**YOUR OBJECTIVE**
Would you repeat exactly the part of the listing below that runs from the line containing "Task: Switch to the 戰績 sidebar tab" down to the line containing "Given: Expand the", inclusive, and nothing else?

**EXCERPTED RECORDS**
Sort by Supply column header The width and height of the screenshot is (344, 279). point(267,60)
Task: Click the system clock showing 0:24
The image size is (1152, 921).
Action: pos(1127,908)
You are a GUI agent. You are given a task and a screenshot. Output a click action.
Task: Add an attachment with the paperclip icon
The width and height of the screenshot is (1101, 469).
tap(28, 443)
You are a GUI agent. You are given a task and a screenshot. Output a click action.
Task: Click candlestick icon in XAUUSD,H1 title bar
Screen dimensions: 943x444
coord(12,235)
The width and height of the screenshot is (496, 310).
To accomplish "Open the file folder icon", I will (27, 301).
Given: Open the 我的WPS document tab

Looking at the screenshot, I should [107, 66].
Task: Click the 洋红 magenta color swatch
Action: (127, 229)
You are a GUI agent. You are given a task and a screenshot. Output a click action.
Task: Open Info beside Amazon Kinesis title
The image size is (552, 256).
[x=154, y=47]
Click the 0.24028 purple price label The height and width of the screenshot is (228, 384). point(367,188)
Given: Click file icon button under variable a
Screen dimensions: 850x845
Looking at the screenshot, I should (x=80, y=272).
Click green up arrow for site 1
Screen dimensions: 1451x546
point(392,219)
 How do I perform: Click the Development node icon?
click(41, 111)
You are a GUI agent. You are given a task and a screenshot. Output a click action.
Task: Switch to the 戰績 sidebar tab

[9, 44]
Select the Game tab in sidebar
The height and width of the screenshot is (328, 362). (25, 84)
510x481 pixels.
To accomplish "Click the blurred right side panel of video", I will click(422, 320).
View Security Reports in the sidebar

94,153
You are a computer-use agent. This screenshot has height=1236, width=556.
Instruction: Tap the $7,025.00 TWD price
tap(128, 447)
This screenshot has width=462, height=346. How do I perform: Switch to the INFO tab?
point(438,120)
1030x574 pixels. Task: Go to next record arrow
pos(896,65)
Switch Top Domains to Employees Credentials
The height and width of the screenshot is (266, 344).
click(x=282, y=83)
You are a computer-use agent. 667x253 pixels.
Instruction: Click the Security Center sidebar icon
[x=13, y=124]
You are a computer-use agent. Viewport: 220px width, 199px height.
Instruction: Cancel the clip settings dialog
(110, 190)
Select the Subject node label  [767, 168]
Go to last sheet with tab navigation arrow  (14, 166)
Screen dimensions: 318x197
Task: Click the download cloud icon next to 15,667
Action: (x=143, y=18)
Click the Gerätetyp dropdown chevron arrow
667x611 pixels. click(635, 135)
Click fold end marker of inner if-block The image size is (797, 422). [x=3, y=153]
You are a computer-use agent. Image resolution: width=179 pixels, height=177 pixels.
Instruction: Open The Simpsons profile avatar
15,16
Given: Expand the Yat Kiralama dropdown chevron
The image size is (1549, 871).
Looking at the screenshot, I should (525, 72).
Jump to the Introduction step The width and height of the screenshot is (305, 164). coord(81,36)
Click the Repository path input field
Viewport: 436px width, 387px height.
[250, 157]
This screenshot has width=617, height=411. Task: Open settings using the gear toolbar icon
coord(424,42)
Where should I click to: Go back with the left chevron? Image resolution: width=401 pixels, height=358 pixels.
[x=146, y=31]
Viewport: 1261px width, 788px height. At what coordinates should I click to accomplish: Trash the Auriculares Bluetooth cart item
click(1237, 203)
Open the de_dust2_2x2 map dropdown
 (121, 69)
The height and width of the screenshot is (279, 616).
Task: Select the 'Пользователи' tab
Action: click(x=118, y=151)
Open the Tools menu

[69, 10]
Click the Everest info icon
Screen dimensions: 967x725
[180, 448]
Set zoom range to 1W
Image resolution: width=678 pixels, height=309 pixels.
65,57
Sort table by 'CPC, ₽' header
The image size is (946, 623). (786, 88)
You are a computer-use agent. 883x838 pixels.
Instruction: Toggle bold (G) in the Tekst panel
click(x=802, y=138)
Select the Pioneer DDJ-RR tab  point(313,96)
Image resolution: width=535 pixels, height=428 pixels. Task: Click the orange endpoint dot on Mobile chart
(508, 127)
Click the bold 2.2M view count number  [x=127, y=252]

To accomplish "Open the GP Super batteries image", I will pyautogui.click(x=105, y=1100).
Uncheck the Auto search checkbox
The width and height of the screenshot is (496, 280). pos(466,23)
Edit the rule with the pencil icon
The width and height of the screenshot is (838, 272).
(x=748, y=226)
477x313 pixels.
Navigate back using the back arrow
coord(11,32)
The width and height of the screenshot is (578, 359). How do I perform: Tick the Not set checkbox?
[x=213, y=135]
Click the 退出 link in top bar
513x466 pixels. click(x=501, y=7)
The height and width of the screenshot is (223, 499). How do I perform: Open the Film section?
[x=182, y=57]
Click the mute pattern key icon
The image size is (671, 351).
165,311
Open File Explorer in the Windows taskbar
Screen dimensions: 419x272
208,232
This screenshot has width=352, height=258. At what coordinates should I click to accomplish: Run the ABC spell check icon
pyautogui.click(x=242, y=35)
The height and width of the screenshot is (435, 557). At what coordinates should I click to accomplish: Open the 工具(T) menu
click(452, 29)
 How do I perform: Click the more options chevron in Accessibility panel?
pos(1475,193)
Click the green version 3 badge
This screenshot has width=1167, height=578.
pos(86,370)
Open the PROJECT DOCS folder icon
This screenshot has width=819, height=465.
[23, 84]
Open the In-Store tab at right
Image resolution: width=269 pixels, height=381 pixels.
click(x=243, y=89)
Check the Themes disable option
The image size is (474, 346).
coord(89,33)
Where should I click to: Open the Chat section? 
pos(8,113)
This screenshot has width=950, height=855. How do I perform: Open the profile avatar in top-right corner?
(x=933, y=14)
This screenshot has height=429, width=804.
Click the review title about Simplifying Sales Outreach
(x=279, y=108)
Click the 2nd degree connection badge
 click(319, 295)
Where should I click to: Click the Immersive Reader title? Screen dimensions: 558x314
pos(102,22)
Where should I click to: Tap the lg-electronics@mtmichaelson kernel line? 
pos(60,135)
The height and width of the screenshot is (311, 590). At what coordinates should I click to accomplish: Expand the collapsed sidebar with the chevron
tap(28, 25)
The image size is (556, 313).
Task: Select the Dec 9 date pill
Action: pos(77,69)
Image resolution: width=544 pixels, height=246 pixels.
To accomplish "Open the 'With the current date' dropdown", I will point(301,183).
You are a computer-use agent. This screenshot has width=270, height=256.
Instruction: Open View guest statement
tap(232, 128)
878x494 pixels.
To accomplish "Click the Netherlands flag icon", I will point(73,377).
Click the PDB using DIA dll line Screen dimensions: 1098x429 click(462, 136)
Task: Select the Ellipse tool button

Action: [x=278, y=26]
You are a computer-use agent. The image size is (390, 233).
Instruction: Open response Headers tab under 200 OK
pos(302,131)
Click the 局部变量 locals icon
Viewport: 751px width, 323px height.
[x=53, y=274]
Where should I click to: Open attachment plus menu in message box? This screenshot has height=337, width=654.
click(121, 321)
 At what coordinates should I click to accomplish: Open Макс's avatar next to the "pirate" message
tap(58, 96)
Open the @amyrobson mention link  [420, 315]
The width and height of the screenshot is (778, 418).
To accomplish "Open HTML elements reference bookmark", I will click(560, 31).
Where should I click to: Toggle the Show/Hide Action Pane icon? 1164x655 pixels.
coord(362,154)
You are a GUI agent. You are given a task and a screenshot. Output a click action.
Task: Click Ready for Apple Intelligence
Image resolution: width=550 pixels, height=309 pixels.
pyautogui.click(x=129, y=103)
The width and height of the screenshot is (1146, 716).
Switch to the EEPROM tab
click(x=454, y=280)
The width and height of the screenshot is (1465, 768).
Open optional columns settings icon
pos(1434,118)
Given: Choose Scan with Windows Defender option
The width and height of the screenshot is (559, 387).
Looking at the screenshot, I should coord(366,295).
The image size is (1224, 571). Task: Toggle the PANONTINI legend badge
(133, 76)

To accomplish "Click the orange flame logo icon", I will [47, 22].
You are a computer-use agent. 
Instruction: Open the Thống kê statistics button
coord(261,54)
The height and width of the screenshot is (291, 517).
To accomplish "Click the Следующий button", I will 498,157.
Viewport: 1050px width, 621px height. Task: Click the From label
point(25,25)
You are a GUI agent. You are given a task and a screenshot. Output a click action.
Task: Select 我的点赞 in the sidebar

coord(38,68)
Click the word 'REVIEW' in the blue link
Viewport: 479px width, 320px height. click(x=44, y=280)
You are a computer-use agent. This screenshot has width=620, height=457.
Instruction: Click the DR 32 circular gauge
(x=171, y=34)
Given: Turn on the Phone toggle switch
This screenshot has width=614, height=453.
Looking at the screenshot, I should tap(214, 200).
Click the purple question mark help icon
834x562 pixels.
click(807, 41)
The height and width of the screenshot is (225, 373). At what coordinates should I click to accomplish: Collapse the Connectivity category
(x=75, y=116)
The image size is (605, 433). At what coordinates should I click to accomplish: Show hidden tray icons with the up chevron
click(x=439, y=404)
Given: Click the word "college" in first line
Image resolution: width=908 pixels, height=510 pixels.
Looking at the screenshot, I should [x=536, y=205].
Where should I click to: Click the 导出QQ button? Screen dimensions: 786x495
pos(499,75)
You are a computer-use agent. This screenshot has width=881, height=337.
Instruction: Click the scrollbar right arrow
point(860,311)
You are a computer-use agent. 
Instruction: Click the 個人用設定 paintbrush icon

**WRITTEN REPLY**
Task: Switch to the 戰績 sidebar tab

[9, 44]
Select the Game tab in sidebar
The height and width of the screenshot is (328, 362). (25, 84)
510x481 pixels.
To accomplish "Click the blurred right side panel of video", I will click(422, 320).
View Security Reports in the sidebar

94,153
You are a computer-use agent. This screenshot has height=1236, width=556.
Instruction: Tap the $7,025.00 TWD price
tap(128, 447)
This screenshot has width=462, height=346. How do I perform: Switch to the INFO tab?
point(438,120)
1030x574 pixels. Task: Go to next record arrow
pos(896,65)
Switch Top Domains to Employees Credentials
The height and width of the screenshot is (266, 344).
click(x=282, y=83)
You are a computer-use agent. 667x253 pixels.
Instruction: Click the Security Center sidebar icon
[x=13, y=124]
You are a computer-use agent. Viewport: 220px width, 199px height.
Instruction: Cancel the clip settings dialog
(110, 190)
Select the Subject node label  [767, 168]
Go to last sheet with tab navigation arrow  (14, 166)
Screen dimensions: 318x197
Task: Click the download cloud icon next to 15,667
Action: (x=143, y=18)
Click the Gerätetyp dropdown chevron arrow
667x611 pixels. click(635, 135)
Click fold end marker of inner if-block The image size is (797, 422). [x=3, y=153]
You are a computer-use agent. Image resolution: width=179 pixels, height=177 pixels.
Instruction: Open The Simpsons profile avatar
15,16
Given: Expand the Yat Kiralama dropdown chevron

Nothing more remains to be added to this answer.